Dataset entries:
○ ○ ○ ○ ○ ○ ○

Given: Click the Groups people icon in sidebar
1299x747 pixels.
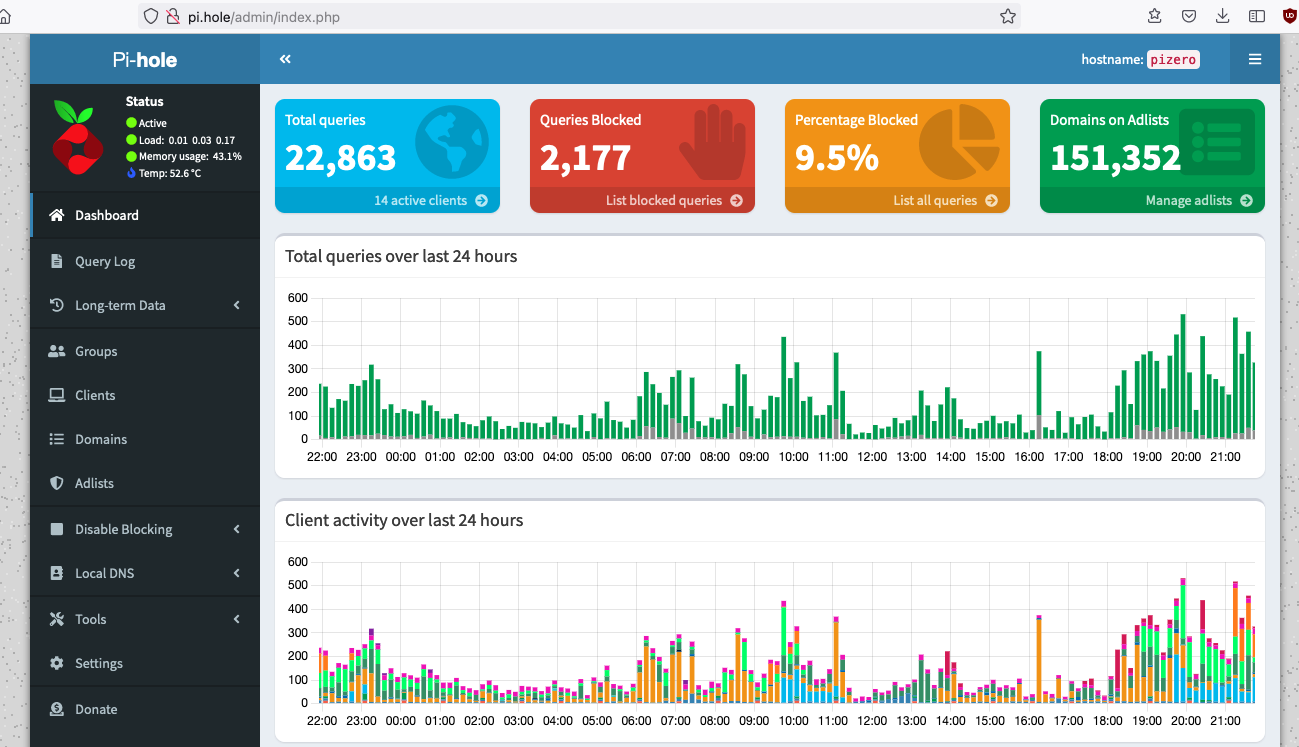Looking at the screenshot, I should click(56, 351).
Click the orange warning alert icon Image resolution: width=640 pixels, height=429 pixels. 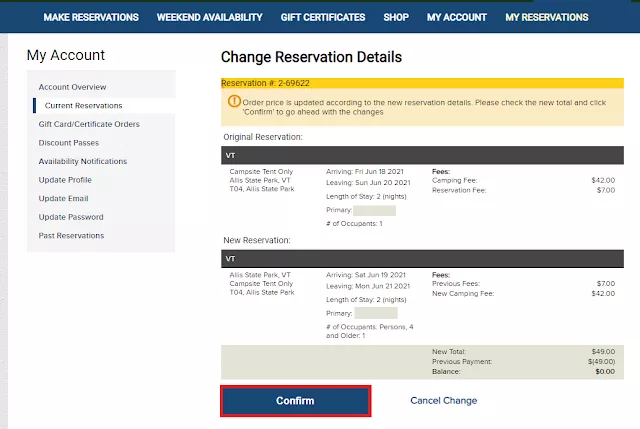(234, 101)
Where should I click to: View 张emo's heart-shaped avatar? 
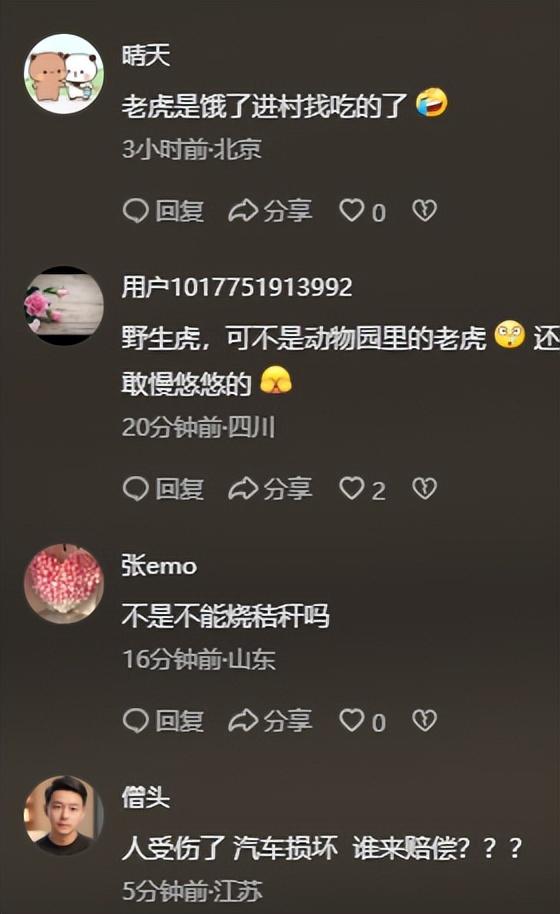tap(64, 583)
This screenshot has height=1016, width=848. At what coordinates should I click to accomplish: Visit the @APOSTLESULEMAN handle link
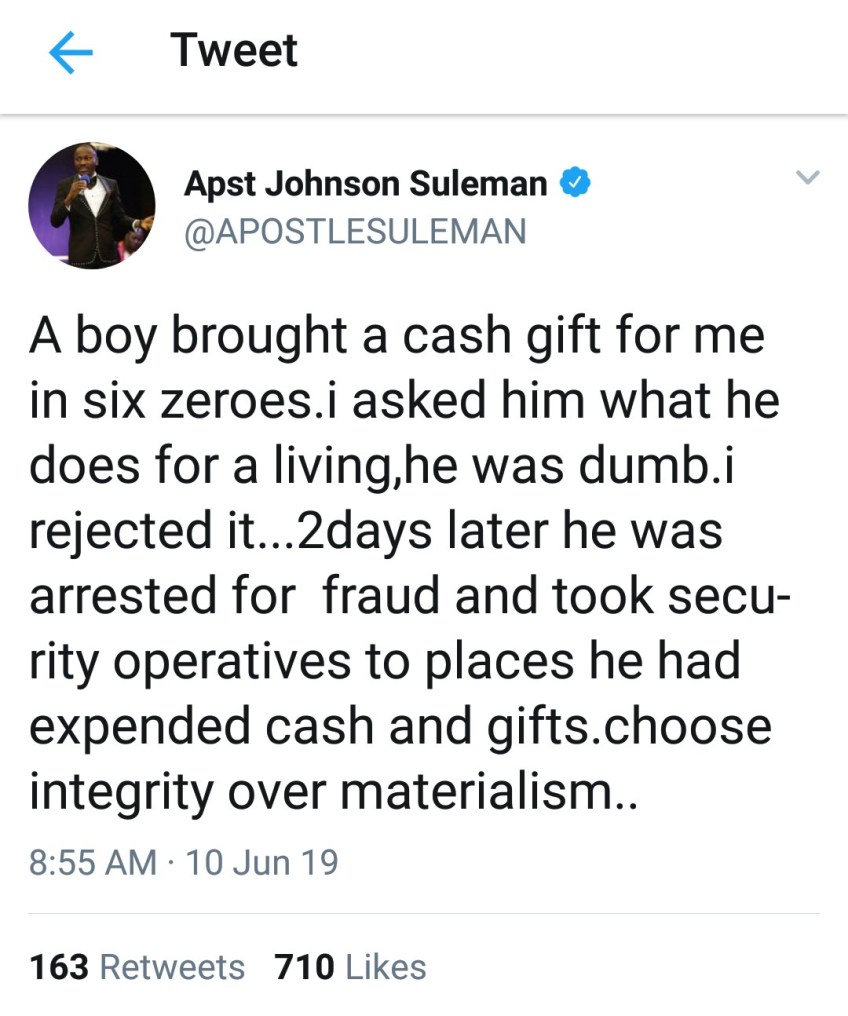356,232
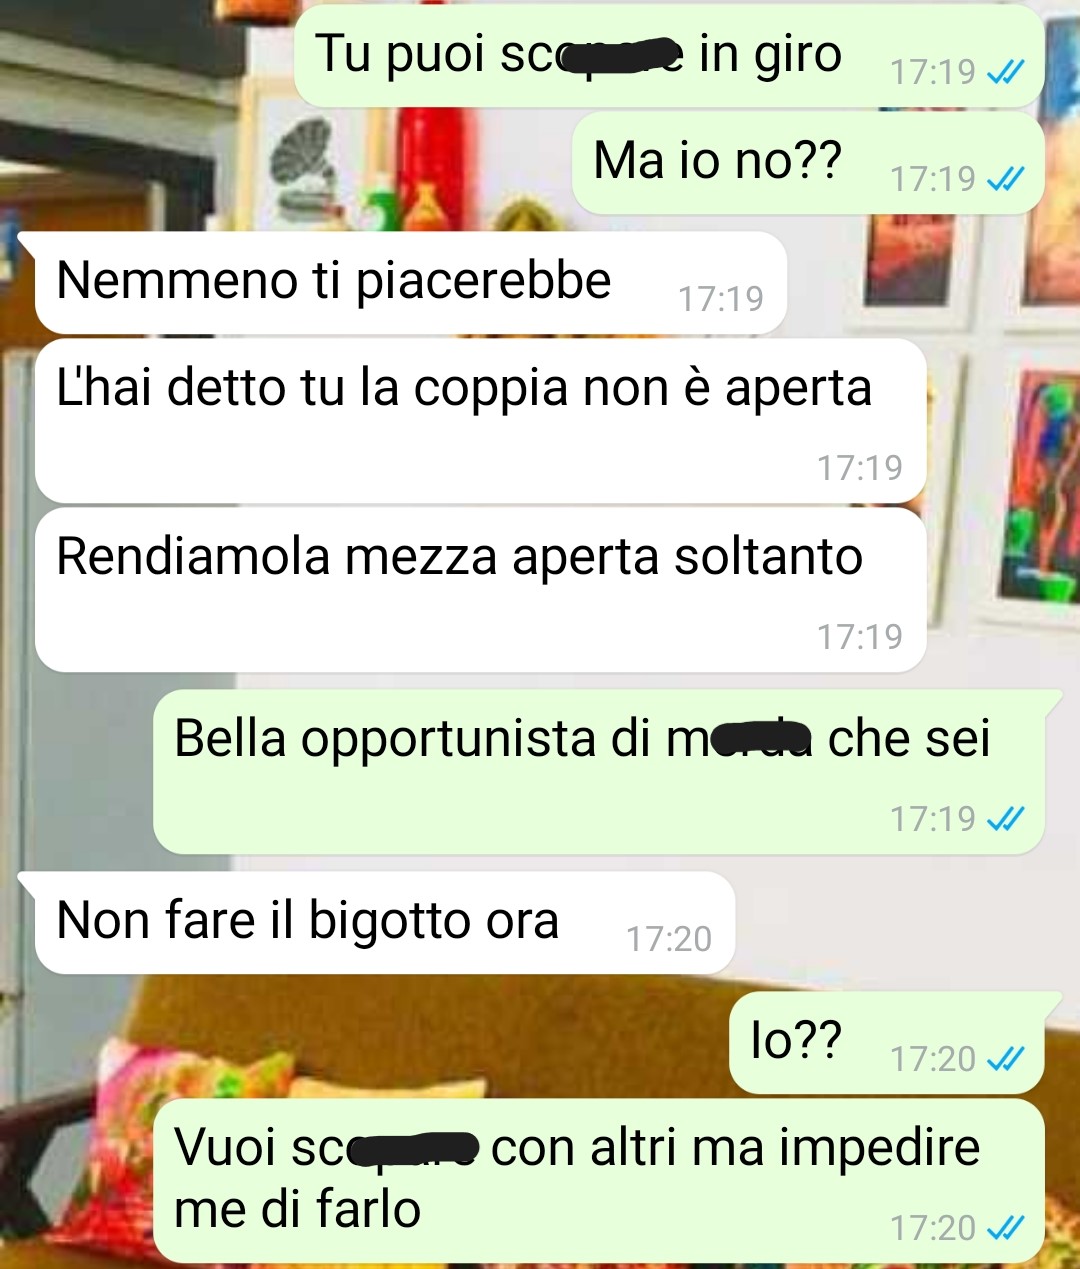Image resolution: width=1080 pixels, height=1269 pixels.
Task: Select 'Rendiamola mezza aperta soltanto' bubble
Action: [480, 590]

○ ○ ○ ○ ○ ○ ○

In the copy, include exactly the lines from the one with "Where should I" through the final line of the data, both ends included, and no pictures.

Where should I click to: View 张emo's heart-shaped avatar? 
tap(64, 583)
This screenshot has height=1016, width=848. At what coordinates should I click to accomplish: Visit the @APOSTLESULEMAN handle link
356,232
Image resolution: width=1080 pixels, height=1269 pixels.
Task: Select 'Rendiamola mezza aperta soltanto' bubble
Action: [480, 590]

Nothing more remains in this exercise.